Bu ülkenin Suriye sürecinde ve Rusya’nın savaşa girmesi ile beraber bir Rus savaş uçağını düşürdükten sonra ilk başta tehditlere başvurdu ancak en son tutumundan geri çekilmek zorunda kaldı, ve görünüşte Suriye’deki siyasetlerinin değiştiğini gösterdi ancak Türkiye Cumhuriyetinin Suriye topraklarına düzenlediği doğrudan askeri müdahale_Fırat kalkanı_ Türkiye’nin Halep’ten Musul’a kadar coğrafi bazda söz konusu bölgelere hakim olmaya çalıştığını da ima edebilir bir yandan.
Bu hedef bir yandan ABD’nin Suriyeli Kürtleri desteklemesi ve öte yandan Suriye ordusu ve müttefiklerinin terörist gruplara karşı zaferleri ardından dağıldı ve öte yandan halk güçleri ve Irak halkının IŞİD terör örgütüne karşı Musul’daki zaferleri bu hedefi kendi çapında etkiledi.
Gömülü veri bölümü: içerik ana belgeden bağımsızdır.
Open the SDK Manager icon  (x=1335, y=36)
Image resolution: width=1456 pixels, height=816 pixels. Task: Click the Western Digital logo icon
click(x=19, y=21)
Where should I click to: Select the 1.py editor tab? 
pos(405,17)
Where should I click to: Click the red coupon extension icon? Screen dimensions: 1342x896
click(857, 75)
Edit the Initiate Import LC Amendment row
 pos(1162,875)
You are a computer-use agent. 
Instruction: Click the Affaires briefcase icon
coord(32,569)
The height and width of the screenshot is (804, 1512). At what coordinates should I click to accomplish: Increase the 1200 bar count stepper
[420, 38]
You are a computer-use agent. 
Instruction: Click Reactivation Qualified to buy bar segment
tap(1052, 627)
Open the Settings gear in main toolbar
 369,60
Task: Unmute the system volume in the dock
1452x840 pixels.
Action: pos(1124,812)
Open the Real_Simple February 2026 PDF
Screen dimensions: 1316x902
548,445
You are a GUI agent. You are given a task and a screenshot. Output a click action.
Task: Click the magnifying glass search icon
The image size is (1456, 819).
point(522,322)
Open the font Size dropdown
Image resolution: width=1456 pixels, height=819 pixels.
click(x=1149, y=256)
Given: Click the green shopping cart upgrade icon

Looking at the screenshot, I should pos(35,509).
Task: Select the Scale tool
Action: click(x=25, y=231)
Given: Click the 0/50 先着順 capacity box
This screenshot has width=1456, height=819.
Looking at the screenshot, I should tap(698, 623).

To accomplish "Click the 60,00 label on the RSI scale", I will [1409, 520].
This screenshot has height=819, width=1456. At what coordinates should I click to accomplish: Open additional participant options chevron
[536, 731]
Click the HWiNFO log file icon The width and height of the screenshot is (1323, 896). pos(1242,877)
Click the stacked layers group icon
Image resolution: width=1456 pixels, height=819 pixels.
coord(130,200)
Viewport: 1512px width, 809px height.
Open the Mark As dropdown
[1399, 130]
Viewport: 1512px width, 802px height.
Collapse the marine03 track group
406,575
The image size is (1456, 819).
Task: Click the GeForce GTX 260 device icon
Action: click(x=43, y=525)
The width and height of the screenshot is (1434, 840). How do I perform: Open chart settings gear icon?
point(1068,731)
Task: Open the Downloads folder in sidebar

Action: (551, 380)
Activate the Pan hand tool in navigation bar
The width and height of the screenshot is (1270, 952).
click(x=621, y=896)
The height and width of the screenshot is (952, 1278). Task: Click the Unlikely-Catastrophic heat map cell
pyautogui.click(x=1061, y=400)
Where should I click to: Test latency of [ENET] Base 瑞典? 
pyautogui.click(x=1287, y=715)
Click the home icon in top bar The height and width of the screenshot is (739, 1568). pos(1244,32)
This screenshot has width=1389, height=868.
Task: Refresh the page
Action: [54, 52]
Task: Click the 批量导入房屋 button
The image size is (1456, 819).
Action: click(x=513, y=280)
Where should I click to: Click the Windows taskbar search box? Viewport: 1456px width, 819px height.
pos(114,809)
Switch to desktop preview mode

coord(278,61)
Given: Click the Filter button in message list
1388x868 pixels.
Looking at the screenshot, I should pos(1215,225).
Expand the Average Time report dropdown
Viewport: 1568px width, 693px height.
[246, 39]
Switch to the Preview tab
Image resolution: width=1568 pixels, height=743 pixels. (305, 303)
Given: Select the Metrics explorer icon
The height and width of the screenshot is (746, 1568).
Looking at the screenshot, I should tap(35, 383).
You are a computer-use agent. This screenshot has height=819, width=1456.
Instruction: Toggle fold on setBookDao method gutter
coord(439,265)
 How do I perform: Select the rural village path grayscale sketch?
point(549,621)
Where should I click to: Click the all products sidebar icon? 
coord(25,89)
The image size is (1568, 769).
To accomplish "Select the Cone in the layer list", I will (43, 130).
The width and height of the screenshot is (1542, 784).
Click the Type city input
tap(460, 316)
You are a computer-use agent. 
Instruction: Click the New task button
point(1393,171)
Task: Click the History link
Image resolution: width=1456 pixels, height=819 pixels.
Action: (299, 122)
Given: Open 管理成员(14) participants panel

Şuan ise Irak ordusunun Musul’da zafer elde etmesi ile beraber Türkiye askerleri Musul’un yakınlarında yer alan Başika birliğini terk etmeleri  gerekiyor. Şuan Türkiye bir çok iç ve dış sorun yaşıyor ve artık eskisinde olduğu gibi güvenli ve gelişmeye doğru giden bir ülke halinden çıkmak üzere.